- TASK TO CARRY OUT
Extract the lines of the records below without any changes, beginning with the line that contains "Open the Realistic visual style dropdown" and continuing through the end of the records, both ends included.

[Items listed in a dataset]
=-=-=-=-=

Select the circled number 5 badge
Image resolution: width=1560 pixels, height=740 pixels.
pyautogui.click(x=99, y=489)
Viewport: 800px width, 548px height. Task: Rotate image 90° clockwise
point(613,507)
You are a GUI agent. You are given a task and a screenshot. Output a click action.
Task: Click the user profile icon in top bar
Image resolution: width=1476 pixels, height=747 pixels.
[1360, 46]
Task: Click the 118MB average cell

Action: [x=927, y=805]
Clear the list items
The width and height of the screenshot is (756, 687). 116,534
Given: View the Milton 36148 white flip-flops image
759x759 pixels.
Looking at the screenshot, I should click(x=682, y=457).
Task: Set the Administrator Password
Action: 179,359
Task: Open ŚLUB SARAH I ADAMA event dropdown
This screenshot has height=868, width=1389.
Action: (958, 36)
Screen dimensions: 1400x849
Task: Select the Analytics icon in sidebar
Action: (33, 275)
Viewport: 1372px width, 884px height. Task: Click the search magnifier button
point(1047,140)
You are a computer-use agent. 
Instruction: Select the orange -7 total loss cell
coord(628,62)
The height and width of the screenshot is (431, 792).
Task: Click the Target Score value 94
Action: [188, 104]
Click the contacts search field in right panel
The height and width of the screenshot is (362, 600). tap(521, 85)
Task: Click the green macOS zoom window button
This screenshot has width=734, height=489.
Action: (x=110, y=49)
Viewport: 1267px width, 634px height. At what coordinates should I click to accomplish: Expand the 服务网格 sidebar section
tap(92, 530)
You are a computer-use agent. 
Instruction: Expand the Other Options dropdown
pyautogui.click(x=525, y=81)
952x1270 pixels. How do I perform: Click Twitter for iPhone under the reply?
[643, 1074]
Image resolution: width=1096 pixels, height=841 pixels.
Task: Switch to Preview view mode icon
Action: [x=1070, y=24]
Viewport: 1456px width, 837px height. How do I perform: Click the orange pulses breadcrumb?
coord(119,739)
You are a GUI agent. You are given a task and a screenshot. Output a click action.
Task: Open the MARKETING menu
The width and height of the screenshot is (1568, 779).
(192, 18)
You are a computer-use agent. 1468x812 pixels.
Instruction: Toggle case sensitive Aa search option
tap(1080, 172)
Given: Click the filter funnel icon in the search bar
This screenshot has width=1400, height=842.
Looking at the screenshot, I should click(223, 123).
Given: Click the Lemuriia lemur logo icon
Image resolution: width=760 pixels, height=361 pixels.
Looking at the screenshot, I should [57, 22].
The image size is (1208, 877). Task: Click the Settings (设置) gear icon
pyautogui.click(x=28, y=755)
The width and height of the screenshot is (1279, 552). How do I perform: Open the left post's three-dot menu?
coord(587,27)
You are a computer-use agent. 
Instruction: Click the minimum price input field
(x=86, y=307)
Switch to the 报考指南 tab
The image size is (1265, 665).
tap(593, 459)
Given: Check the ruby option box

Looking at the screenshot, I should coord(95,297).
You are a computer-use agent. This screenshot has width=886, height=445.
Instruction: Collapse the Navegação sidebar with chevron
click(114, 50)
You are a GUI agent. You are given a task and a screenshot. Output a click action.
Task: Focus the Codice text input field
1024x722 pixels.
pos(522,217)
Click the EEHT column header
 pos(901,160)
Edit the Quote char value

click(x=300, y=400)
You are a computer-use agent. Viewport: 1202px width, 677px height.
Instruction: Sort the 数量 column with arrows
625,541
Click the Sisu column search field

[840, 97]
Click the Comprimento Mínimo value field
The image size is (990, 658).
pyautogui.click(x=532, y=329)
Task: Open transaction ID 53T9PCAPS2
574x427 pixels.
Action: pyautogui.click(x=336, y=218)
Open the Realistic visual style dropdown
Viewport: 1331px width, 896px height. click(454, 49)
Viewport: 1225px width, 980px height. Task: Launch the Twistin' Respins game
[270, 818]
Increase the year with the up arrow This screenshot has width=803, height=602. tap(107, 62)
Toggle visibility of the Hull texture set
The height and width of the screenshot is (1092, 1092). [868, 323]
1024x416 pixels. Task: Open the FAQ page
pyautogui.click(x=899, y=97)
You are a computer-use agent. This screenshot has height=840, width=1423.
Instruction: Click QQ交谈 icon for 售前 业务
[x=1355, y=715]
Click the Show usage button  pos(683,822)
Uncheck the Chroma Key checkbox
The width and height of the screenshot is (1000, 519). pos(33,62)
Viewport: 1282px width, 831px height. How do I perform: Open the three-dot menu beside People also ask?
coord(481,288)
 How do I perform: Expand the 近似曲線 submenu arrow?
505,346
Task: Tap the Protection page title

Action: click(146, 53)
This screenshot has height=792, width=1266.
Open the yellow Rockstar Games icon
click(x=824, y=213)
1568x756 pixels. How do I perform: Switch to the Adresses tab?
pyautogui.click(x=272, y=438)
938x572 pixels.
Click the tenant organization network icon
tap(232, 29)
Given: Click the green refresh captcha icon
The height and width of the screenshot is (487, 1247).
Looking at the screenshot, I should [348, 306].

=-=-=-=-=

- PROBLEM SOLUTION
Open the Realistic visual style dropdown
Viewport: 1331px width, 896px height. click(454, 49)
Viewport: 1225px width, 980px height. Task: Launch the Twistin' Respins game
[270, 818]
Increase the year with the up arrow This screenshot has width=803, height=602. tap(107, 62)
Toggle visibility of the Hull texture set
The height and width of the screenshot is (1092, 1092). [868, 323]
1024x416 pixels. Task: Open the FAQ page
pyautogui.click(x=899, y=97)
You are a computer-use agent. This screenshot has height=840, width=1423.
Instruction: Click QQ交谈 icon for 售前 业务
[x=1355, y=715]
Click the Show usage button  pos(683,822)
Uncheck the Chroma Key checkbox
The width and height of the screenshot is (1000, 519). pos(33,62)
Viewport: 1282px width, 831px height. How do I perform: Open the three-dot menu beside People also ask?
coord(481,288)
 How do I perform: Expand the 近似曲線 submenu arrow?
505,346
Task: Tap the Protection page title

Action: click(146, 53)
This screenshot has height=792, width=1266.
Open the yellow Rockstar Games icon
click(x=824, y=213)
1568x756 pixels. How do I perform: Switch to the Adresses tab?
pyautogui.click(x=272, y=438)
938x572 pixels.
Click the tenant organization network icon
tap(232, 29)
Given: Click the green refresh captcha icon
The height and width of the screenshot is (487, 1247).
Looking at the screenshot, I should [348, 306].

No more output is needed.